A Fight for Dupixent
I have struggled with asthma since I was in high school, but for the last decade or so, my asthma has become very severe and hard to manage. It seems like each year it gets worse and harder to control.
A few years ago, I was doing some research on new and emerging treatments for asthma and came across a medication called Dupixent.
My pulmonologist is very open to my input, so at my next appointment I brought it up, and he agreed that it was worth a try given the severity of my symptoms.
Dupixent and it's impact on my asthma
After a bit of fighting with my insurance, I was finally approved for Dupixent. As autumn was dawning, I was excited to start this new medication as fall and winter are typically my worst seasons for asthma. I couldn’t believe the difference this medication made in how I managed my symptoms.

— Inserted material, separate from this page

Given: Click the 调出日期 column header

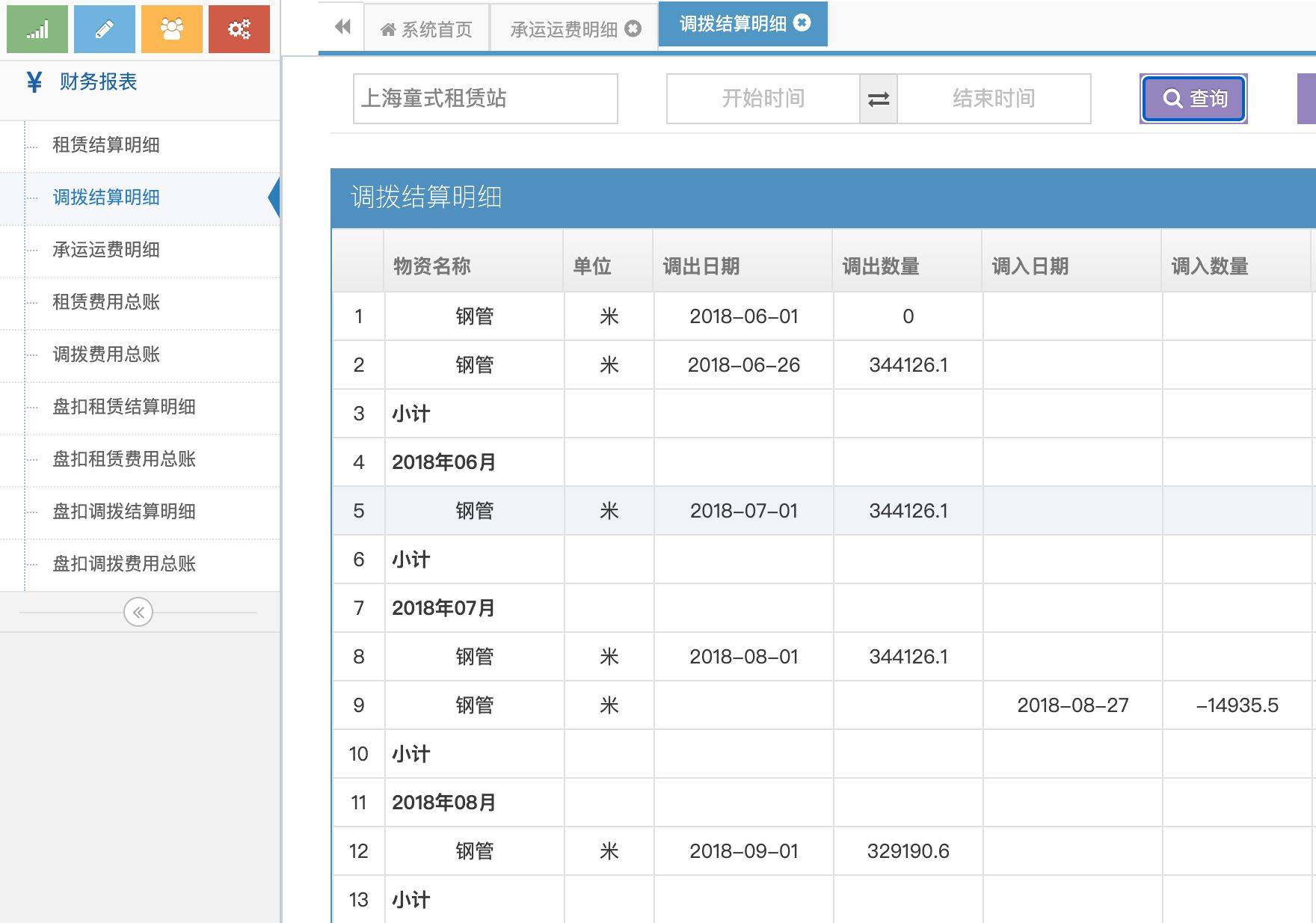Looking at the screenshot, I should click(x=701, y=266).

If I did have an exacerbation, it wasn’t as severe and didn’t last as long.
A medication change
As my luck would have it, or not, another one of my chronic illnesses started to flair, and my team of doctors and I decided it might be a good time to switch to Xolair, as it covers more symptoms of different illnesses. My allergist got it approved by my insurance fairly quickly and I made the switch from Dupixent to Xolair.
The new medicine was great at controlling some other symptoms, but my asthma quickly deteriorated. Alas, after a few months, we decided to go back to Dupixent.
Insurance issues: Denial of Dupixent prescription
This is the part where we ran into trouble. My doctor sent in a new prescription and my insurance company had the gall to deny it! I didn’t understand because I had been approved for it before. I quickly requested an appeal and was again greeted with a denial letter.
Their reason for denial: they didn’t have enough documentation or records indicating that I needed to be on the medication. Now I was really confused because surely they had all of the information they needed because I was approved before?
I went back and forth with my doctor's office, requesting records and notes be sent to my insurance company. I made phone calls trying to appeal the decision. My doctor even made multiple attempts to contact my insurance directly to discuss the appeal. He called at least 3 different times and was never able to get in touch with someone. One time I was in the office when he called and he was unable to connect to anyone. Another day he told me he spent 45 mins on hold with them during his lunch break and eventually had to hang up because he had to get back to work.
I called and talked with a supervisor at my insurance office. I told her that we had made several attempts to send records and that my doctor had tried multiple times to call them directly.
To my surprise, she reported that they never received any records and that it was not possible that my doctor called and was placed on hold, never to be connected with anyone, because they don’t place doctors on hold. So, essentially, she was calling my doctor a liar and offered no assistance in getting my medication approved.
I hung up the phone from that call feeling completely defeated. At this point, I had been trying for months to get my medication approved, all the while, my asthma symptoms were controlling my life.
I felt like my insurance company was keeping me in limbo where I couldn’t get the help I needed. To me, their inactions were negligent and caused me harm. I was beyond frustrated. Weeks had turned into months and I was nowhere closer to getting the medication than when I started.
I think I started calling my insurance company at least once a day to see if they received any new information or if their decision had been overturned. Then one day, it happened.
Finally! Approval!
It was after work hours on a Friday afternoon. Someone from my local insurance office called me and said she received my request for appeal. I couldn’t believe it! She said she would review my case and get back to me within 72 business hours.
Early the next week, she called me again to inform me that I had been approved for Dupixent! I literally could not believe what she was telling me. I was ecstatic! No sooner was I off the phone with her than I was calling my doctor's office to let them know they could send my prescription to the pharmacy to be filled.
After 4 months of waiting for the medication to be re-approved, I finally was! But why was it so hard to get my insurance to look at my case? While insurance is what makes it possible to get medical treatment for a reasonable cost, it also entails barriers to getting things like medications and procedures approved.
I don’t know why the system is set up in such a way that it’s so hard to get the treatment that’s needed. Logically, at least to me, it’s cheaper for them to approve the preventative medication than to pay for countless trips to the emergency room and other, equally expensive medications that are just band-aids. But this is the way of the American health industry.
Perseverance is hard and doesn’t always pay out, but when it does, it’s such a relief that the time and energy were all worth it.